Work required: Only lines below containing the string "height" should be counted; please give that count by itself.

Dataset records:
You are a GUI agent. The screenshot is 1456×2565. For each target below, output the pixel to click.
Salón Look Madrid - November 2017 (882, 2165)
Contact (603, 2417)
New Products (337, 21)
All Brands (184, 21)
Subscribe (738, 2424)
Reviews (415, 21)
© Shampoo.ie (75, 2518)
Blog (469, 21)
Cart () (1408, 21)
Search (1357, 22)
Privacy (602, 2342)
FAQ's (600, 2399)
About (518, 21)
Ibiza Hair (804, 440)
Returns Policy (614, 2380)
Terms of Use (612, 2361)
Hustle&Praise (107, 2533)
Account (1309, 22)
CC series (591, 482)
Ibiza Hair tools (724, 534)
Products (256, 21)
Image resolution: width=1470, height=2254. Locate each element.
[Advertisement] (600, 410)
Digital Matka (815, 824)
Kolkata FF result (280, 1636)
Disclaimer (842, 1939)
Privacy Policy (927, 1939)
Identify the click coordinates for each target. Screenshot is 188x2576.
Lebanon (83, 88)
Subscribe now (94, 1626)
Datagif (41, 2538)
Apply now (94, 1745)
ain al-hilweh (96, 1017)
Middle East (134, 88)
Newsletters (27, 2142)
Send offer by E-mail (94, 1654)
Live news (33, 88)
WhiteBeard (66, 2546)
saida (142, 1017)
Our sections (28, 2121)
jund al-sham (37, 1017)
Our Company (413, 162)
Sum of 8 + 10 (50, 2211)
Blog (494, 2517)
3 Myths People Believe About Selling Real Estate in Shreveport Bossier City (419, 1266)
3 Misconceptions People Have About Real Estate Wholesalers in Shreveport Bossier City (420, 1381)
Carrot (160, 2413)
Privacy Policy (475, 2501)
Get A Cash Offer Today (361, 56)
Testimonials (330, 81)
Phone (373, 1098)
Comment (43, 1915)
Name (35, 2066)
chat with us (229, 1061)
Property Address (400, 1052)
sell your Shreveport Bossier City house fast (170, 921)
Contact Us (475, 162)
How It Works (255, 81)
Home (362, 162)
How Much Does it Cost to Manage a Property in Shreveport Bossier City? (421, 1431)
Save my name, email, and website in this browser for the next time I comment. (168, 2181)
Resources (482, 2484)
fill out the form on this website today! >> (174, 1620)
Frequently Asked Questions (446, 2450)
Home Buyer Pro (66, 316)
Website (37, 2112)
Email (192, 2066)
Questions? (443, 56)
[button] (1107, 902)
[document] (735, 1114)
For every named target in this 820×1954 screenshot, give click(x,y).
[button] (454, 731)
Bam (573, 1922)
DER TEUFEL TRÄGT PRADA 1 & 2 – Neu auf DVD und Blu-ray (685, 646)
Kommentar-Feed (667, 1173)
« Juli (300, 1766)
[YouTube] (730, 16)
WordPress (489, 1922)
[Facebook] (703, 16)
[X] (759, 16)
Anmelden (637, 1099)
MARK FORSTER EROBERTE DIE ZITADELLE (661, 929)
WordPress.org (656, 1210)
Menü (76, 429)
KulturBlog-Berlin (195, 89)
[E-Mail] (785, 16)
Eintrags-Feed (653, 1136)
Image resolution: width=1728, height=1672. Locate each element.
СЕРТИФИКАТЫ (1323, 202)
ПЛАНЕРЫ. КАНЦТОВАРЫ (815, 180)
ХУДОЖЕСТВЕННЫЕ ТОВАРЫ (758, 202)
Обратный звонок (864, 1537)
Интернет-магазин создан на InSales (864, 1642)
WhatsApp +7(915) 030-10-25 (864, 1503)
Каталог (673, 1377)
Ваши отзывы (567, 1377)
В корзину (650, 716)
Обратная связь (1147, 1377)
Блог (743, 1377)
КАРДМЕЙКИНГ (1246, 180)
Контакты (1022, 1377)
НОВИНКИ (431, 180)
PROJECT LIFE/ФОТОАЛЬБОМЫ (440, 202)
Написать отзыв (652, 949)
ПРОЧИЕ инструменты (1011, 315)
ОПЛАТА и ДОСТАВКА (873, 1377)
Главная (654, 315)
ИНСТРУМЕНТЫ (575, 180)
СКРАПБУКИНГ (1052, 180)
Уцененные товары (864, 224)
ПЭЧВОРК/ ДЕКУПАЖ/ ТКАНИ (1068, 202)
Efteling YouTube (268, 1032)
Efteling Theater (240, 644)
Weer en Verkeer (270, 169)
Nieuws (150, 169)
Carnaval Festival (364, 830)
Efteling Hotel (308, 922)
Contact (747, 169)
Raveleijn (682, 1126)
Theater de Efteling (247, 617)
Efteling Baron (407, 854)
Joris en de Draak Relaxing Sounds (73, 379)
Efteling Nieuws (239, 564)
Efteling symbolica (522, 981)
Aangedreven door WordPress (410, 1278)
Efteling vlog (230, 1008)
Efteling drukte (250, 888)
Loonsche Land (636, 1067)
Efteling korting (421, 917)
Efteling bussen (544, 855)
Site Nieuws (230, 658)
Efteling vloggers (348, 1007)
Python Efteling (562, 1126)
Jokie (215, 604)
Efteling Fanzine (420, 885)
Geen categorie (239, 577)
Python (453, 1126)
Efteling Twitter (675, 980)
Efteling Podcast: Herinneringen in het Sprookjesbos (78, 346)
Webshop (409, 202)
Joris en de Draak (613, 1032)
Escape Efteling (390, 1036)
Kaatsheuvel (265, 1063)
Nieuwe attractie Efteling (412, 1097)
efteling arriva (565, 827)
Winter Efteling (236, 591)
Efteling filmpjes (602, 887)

Solution for this problem: 2